> _Study text_
Heart Foundation data shows Logan and Beaudesert residents the least active in Queensland

INACTIVE: Three in four Logan and Beaudesert residents are not meeting exercise targets, according to the Heart Foundation.
INACTIVE: Three in four Logan and Beaudesert residents are not meeting exercise targets, according to the Heart Foundation.

LOGAN and Beaudesert have been found to be Queensland's least active regions, according to new Heart Foundation data, with less than a quarter of residents getting the minimum amount of exercise for good health.

In Australia, it is second only to Sydney's southwest, a figure which shocked sport enthusiast and Logan councillor Scott Bannan.

"Being a rural area and a very sporting area, it's a shock," he said.

"We've got so much sport - football, soccer, athletics, equestrian.

"There's plenty of gyms in the area.

"Maybe we need to get out and start using them a bit more."

According to the Heart Foundation, more than three quarters of residents in Logan and Beaudesert are not getting the recommended minimum of 30 minutes of mild exercise daily.

Almost two in five residents are obese, the highest rate of any Queensland region.

Logan and Beaudesert also had the second highest rate of deaths from coronary heart disease in Queensland.

Joe Bland, the manager of Fitness Matters Jimboomba, said the heart foundation figures had come as a shock.

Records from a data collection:
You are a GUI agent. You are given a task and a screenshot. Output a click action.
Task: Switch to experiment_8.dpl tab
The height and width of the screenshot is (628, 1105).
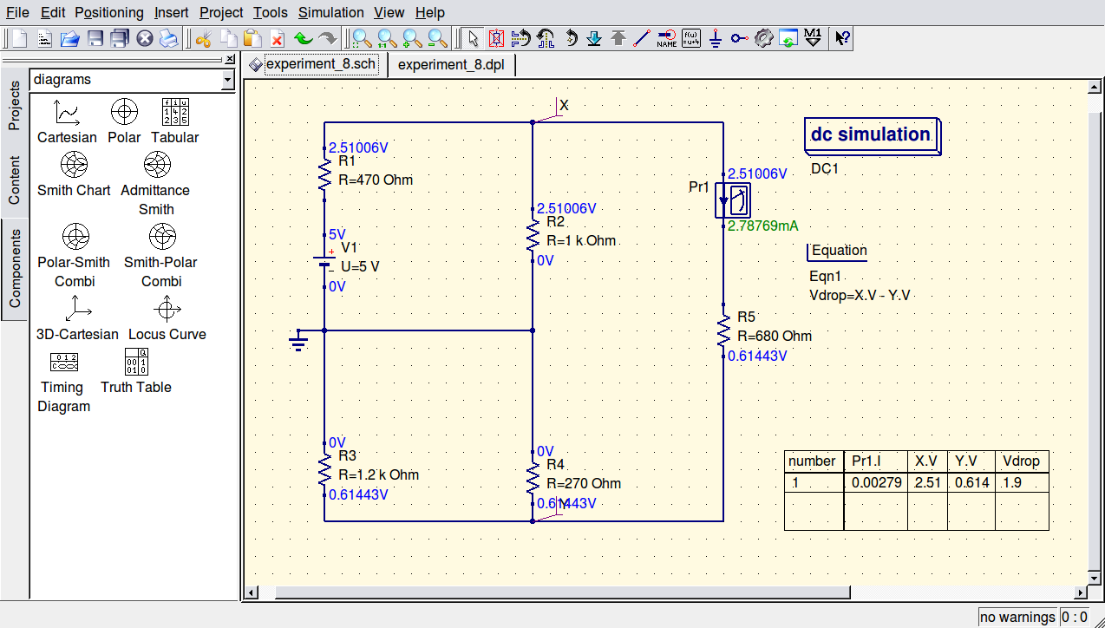point(451,64)
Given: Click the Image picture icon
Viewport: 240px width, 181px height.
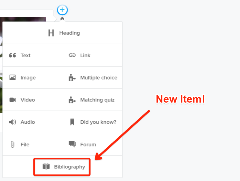Looking at the screenshot, I should [x=12, y=77].
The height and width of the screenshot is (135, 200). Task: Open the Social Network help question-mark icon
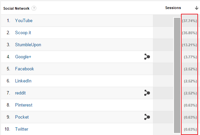tap(34, 8)
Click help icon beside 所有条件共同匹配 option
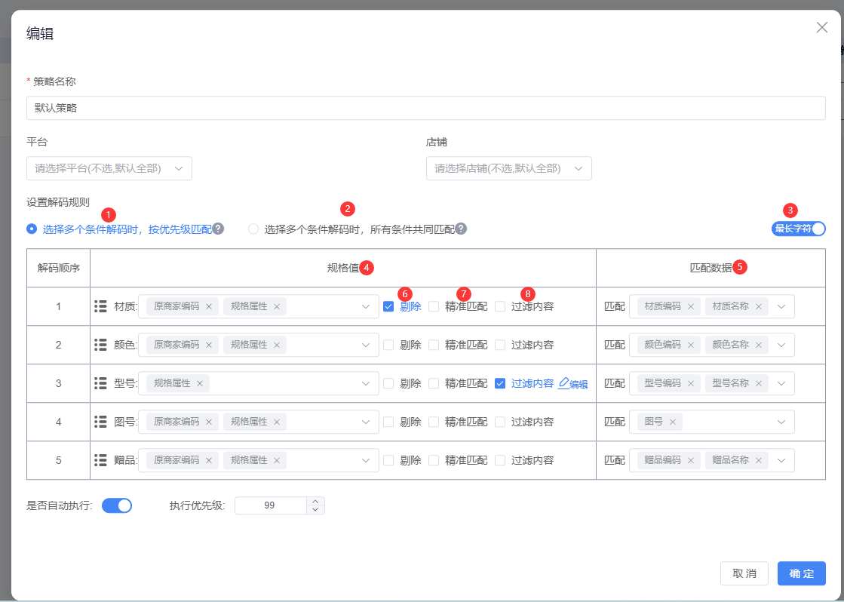This screenshot has width=844, height=602. [x=461, y=229]
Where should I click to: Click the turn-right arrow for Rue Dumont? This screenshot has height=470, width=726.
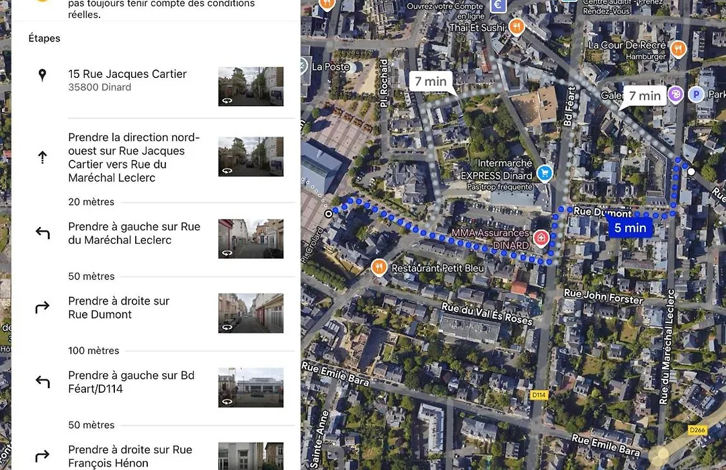click(x=42, y=307)
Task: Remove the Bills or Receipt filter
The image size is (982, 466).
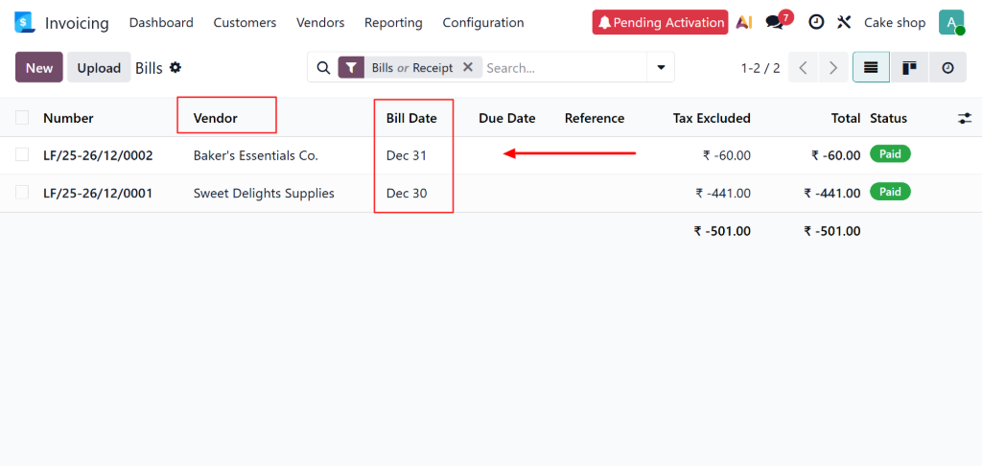Action: [468, 67]
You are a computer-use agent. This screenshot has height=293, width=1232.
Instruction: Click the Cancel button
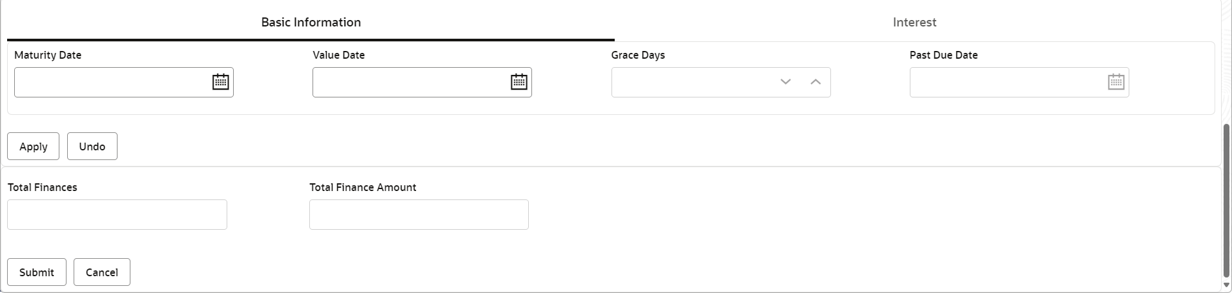102,272
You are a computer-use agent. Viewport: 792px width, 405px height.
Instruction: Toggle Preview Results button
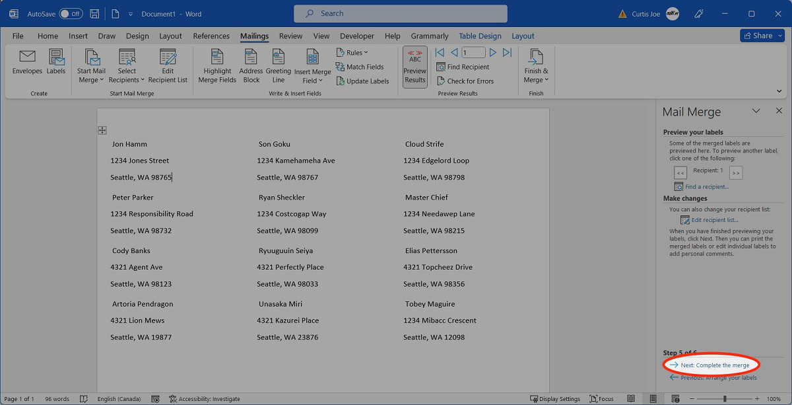414,66
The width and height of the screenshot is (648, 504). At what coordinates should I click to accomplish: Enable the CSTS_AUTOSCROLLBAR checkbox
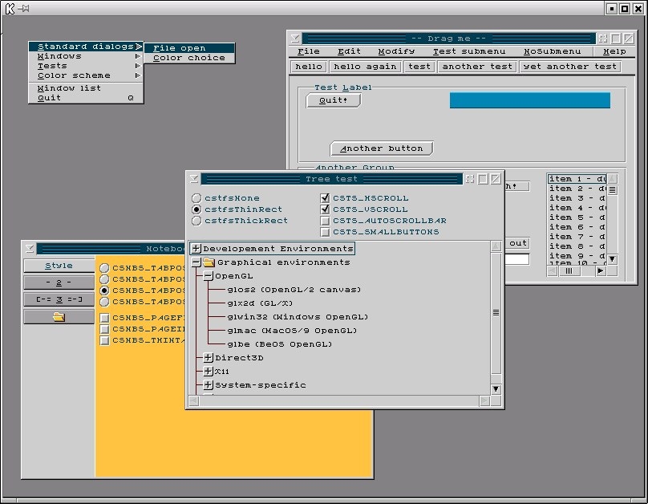click(x=325, y=221)
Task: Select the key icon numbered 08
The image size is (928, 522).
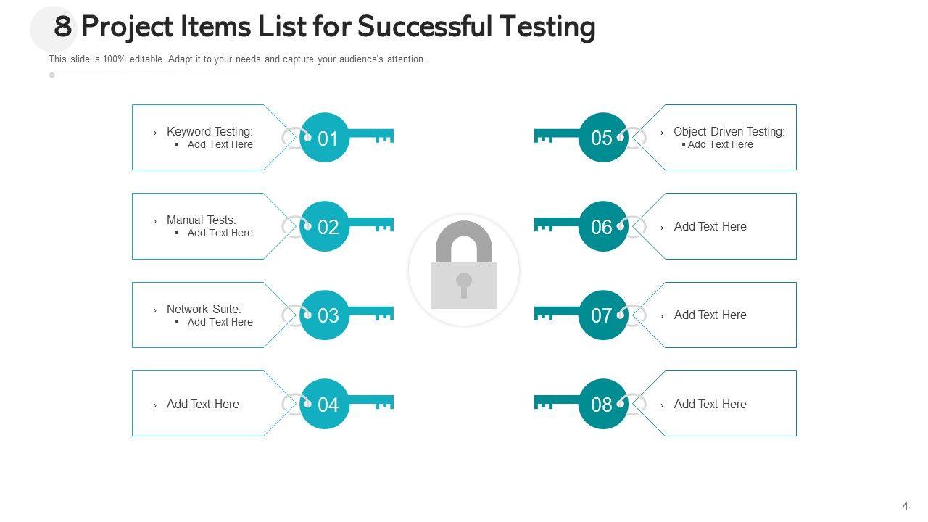Action: pos(602,404)
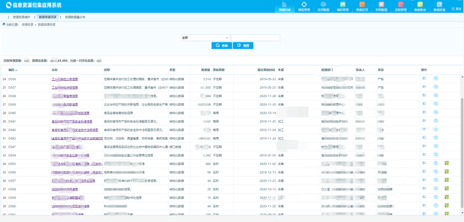Screen dimensions: 464x222
Task: Open the 模型管理 lifebuoy icon
Action: click(304, 4)
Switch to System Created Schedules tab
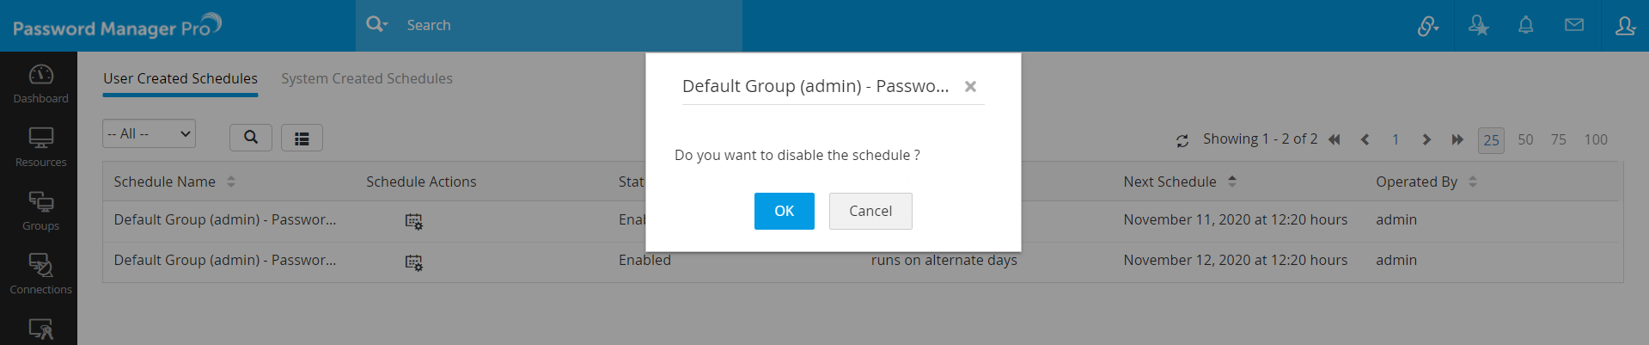1649x345 pixels. click(367, 78)
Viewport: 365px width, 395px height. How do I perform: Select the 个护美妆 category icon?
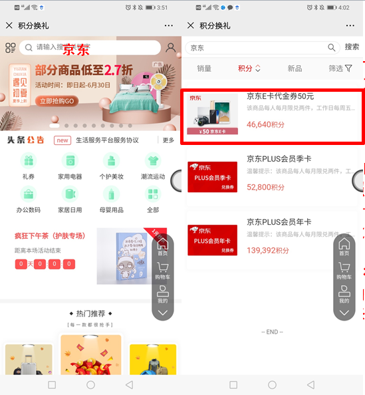[111, 161]
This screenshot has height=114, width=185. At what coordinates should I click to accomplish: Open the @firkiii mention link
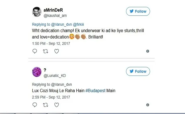coord(78,25)
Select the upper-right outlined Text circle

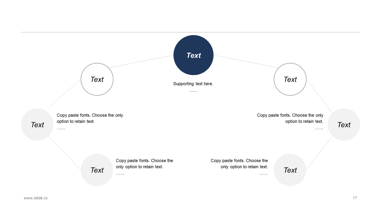pyautogui.click(x=290, y=79)
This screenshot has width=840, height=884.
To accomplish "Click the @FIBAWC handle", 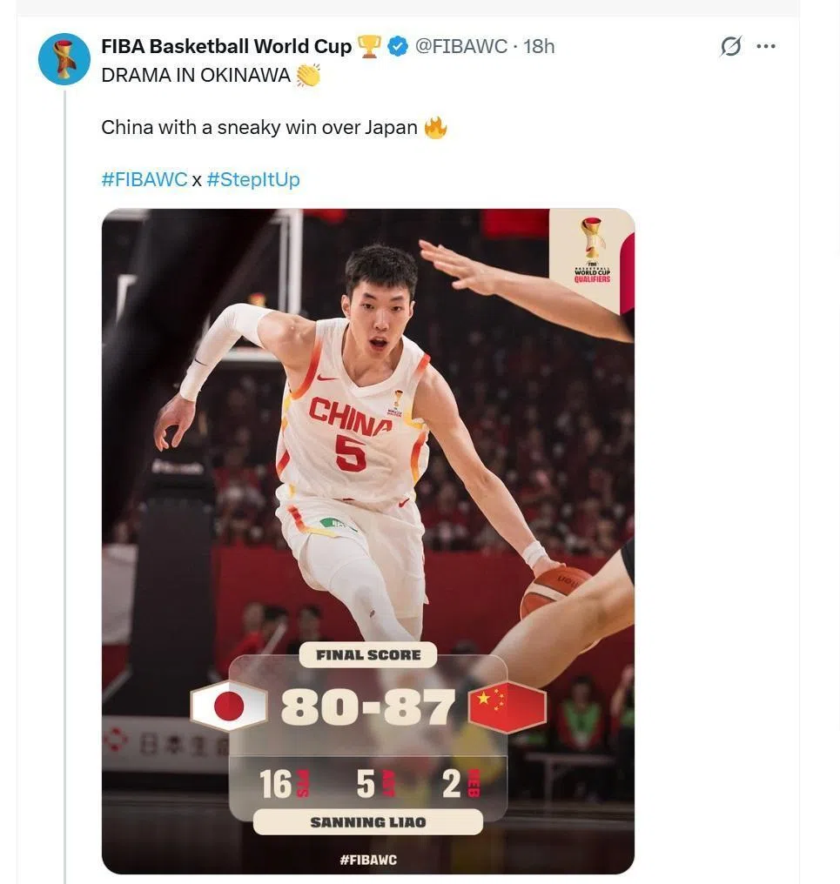I will [x=460, y=47].
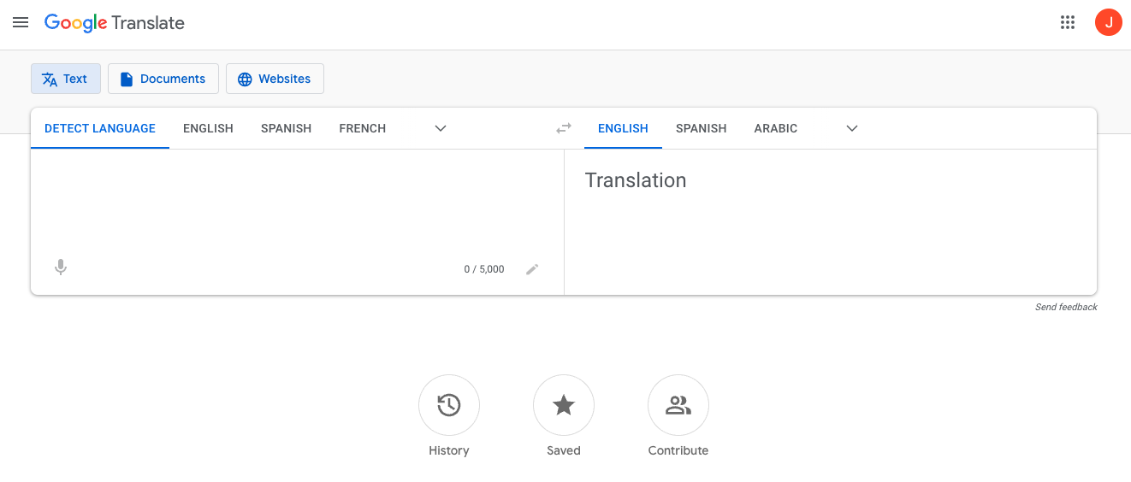Switch to Websites translation mode
1131x482 pixels.
tap(275, 79)
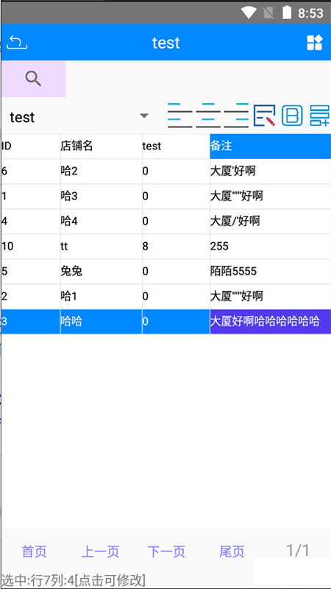The image size is (331, 589).
Task: Click the edit record pencil icon
Action: [264, 115]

> _Exercise instructions_
Carry on the news article about Logan and Beaudesert residents' exercise levels from where it stops. The material has nothing to do with this.

> _Response box_
"I thought that people would be more active given the fact that there is a lot of acreage living and there is always a lot of physical work that is required for the upkeep," he said.

It comes as the Sunshine State's regional areas are found to be the nation's worst for heart health, with low exercise rates and high blood pressure more common than in metro spots.

Data from the Heart Foundation shows a city-country divide persists across rates of heart disease risk factors, deaths and hospitalisations.

Levels of obesity, high blood pressure, inactivity and smoking are worse across the board for regional Queenslanders compared to their big city cousins.

Mr Bland said it was sometimes more difficult to get exercise in regional areas.

"In the regional areas it is difficult to just get out and walk around the block as such," he said.

"I know personally living in an acreage area, we have no footpaths, walking tracks (or) bikeways and if people want this it may be too hard to do."

He said people needed to plan to incorporate health and fitness into their lives.

"It seems to be a time factor and as people seem to be working longer days ... I think that the motivation is also not there," he said.

"People ... really need to even plan and diarise health and fitness into their lives. Setting a personal goal is a great way to give you reason to work out."

Cr Bannan said COVID-19 had a negative impact on many people's exercise routines, but it took only small lifestyle changes to get on the right track.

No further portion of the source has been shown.